I was always interested in the human mind, but torn between philosophy of mind and psychology. Having done my final year school project in philosophy, I decided to focus on psychology instead… Doing a PhD on emotions with Sophie Scott at UCL made me want to continue in research for as long as I can.
4. Journalists reckon that scientists “discover” things. Tell me the coolest thing you’ve “discovered” in your career so far.
In a study published earlier this year, me and my colleagues showed that some sounds that we make to express emotions, like growls and sobs, are shared by people with dramatically different cultural backgrounds, suggesting that they are part of the common human heritage. But while quite a few negative emotions were signalled in the same way across the groups, the sounds used to express many positive emotions were different – the exception to this was laughter, which had the same meaning across cultures.

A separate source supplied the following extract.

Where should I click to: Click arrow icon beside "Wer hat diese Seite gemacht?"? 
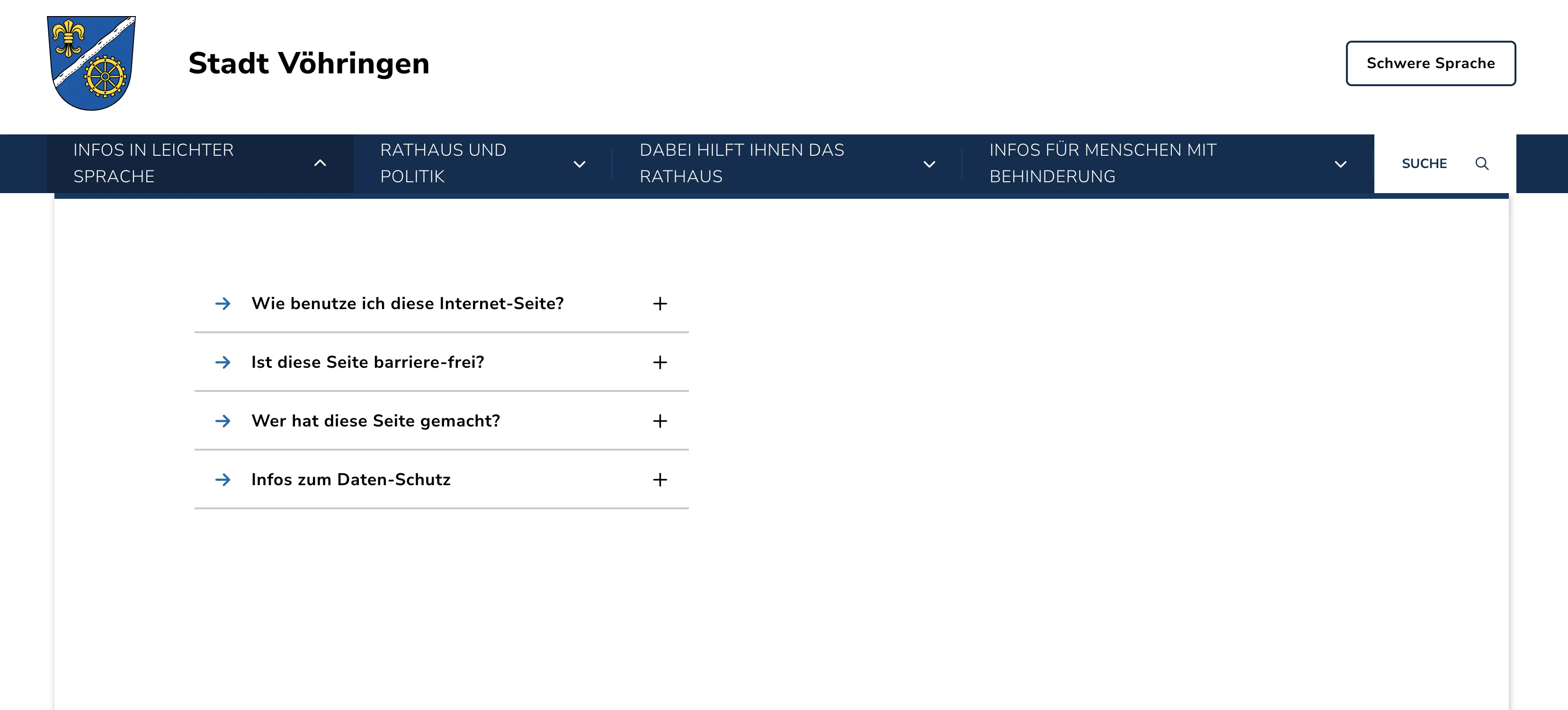223,421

5. I hear you’re Swedish. In the interests of cultural understanding, tell me something about Swedish language or culture that doesn’t really have an English equivalent.
‘Lagom’ is a Swedish word and concept that doesn’t have a good equivalent in other languages. The best translation I think would be ‘just right’, like for example neither too much nor too little – but it can be applied in pretty much any domain, size, temperature, satiation etc. Unlike ‘perfekt’ (perfect), ‘lagom’ is not particularly celebratory, it’s more a matter-of-fact statement, which is what makes it so Swedish. [FJ: this brilliant word has its own wikipedia entry, it’s so useful]

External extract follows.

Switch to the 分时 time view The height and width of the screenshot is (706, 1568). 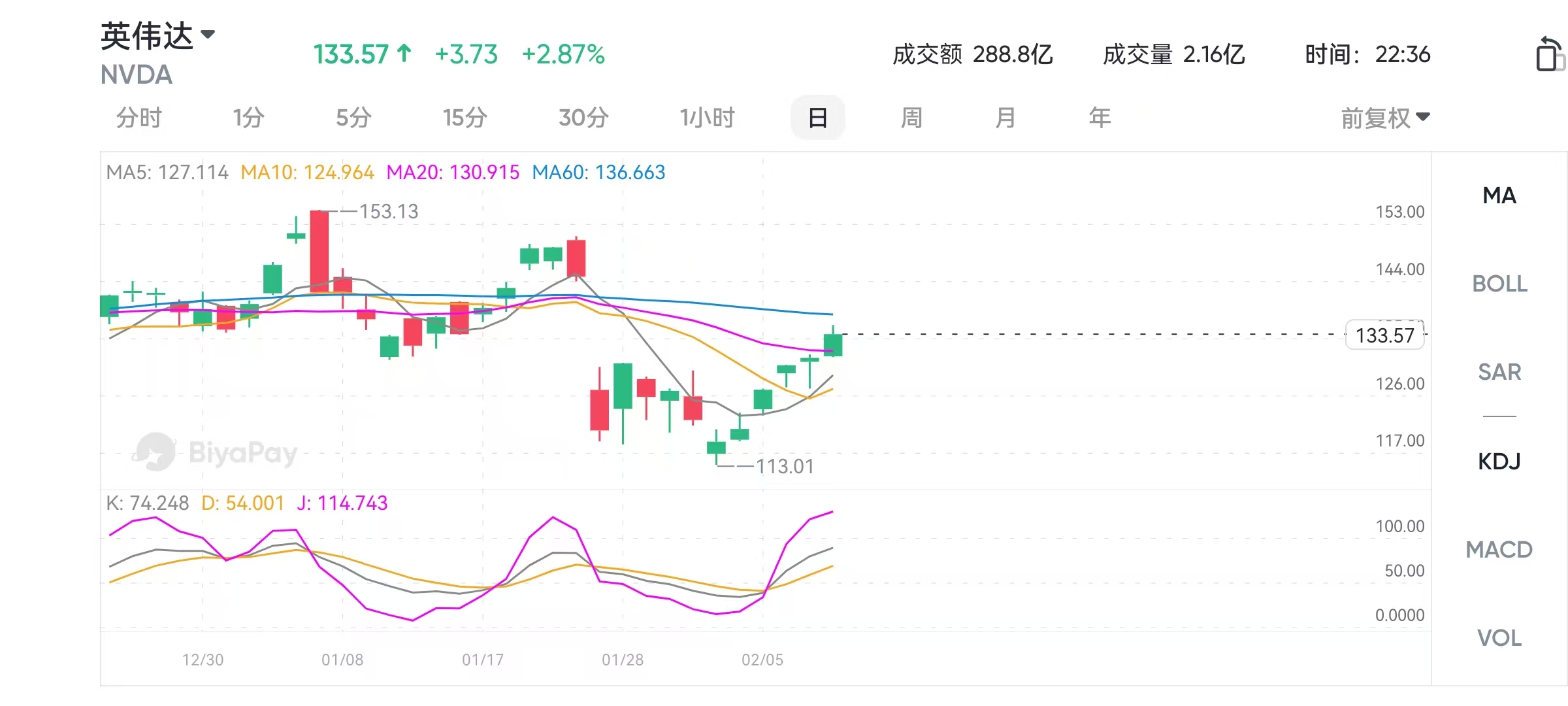[x=139, y=118]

6. For a month, you get to do a job-swap outside of academia. What would you do?
I’d be an apprentice in the kitchen of a fancy vegetarian restaurant. [FJ: Mmmm, good choice with the transferable skills!]
7. Too much time, money and intellect has been wasted researching what?
The neural correlates of poorly understood and badly operationalized psychological phenomena.
8. Recommend for me (a) a good pop-science book (b) a good history/philosophy/politics book and (c) a poem.
a) Bad Science by Ben Goldacre
b) Happiness: Lessons from a New Science by Richard Layard
c) The Road Not Taken by Robert Frost
9. Who’s your favourite fictional scientist?
Dexter Morgan. [FJ: I am hiding the sharp objects in the canteen]
10. What science-y thing did you do yesterday?
I submitted a paper and started revising another.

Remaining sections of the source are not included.